SEOUL (Yonhap) -- University students are vigorously helping out at farms and
factories to increase production, Pyongyang's media said on Jan. 16, as a global
economic downturn casts a shadow on the North's goal of self-sustainability.
"Students of the DPRK (North Korea) are doing their bit in seething realities
during the vacation in response to the call of the joint New Year editorial," the
North's Korean Central News Agency (KCNA) said.
The report said students from 10 universities in Pyongyang, including the
nation's top Kimilsung University and the Kimchaek University of Technology,
helped workers at the Pyongyang Thermal Power Complex, the nation's first thermal
energy plant.
Some of the students worked at farm cooperatives, the report said.
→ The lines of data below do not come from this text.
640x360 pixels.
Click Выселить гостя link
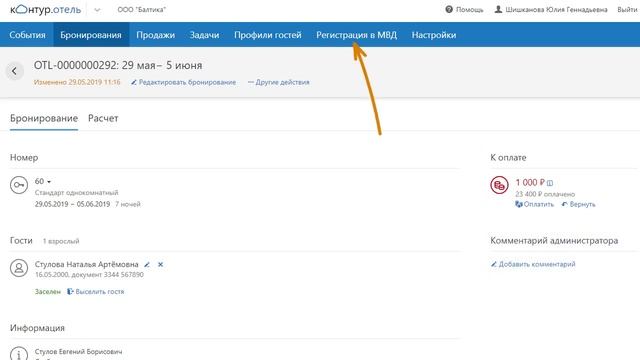point(96,291)
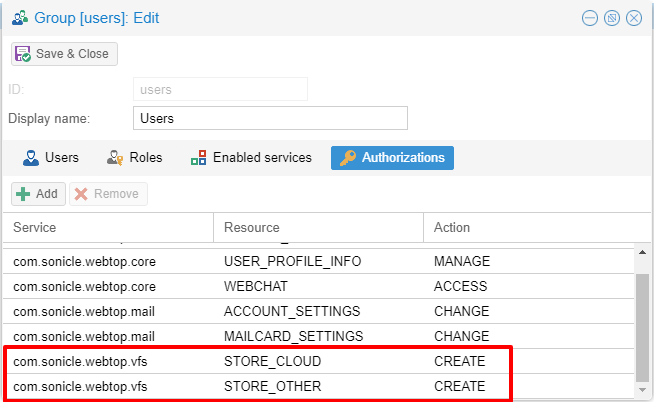The image size is (654, 402).
Task: Maximize the Group edit window
Action: pos(612,18)
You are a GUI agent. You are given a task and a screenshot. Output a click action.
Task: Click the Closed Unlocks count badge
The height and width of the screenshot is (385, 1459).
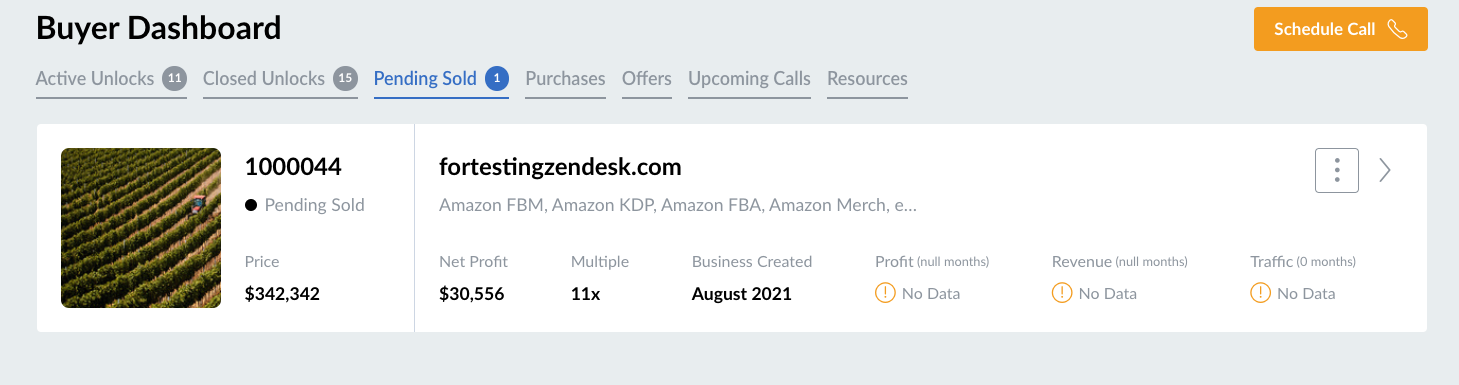(346, 78)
"They carried a vast amount of manure to fields together with peasants," it said,
pointing out that the joint editorial calls for meeting this year's grain
production target "with the extraordinary determination to solve the food problem
by the (North) Korean people's efforts in any circumstances to cope with the
world-wide food crisis."
North Korea vowed to "solve food problems by our own efforts" and rebuild the
nation's decrepit industry infrastructure in its New Year joint editorial.
Weighed down by the tanking global economy, however, the North's economy appears
headed for minus growth this year, analysts say.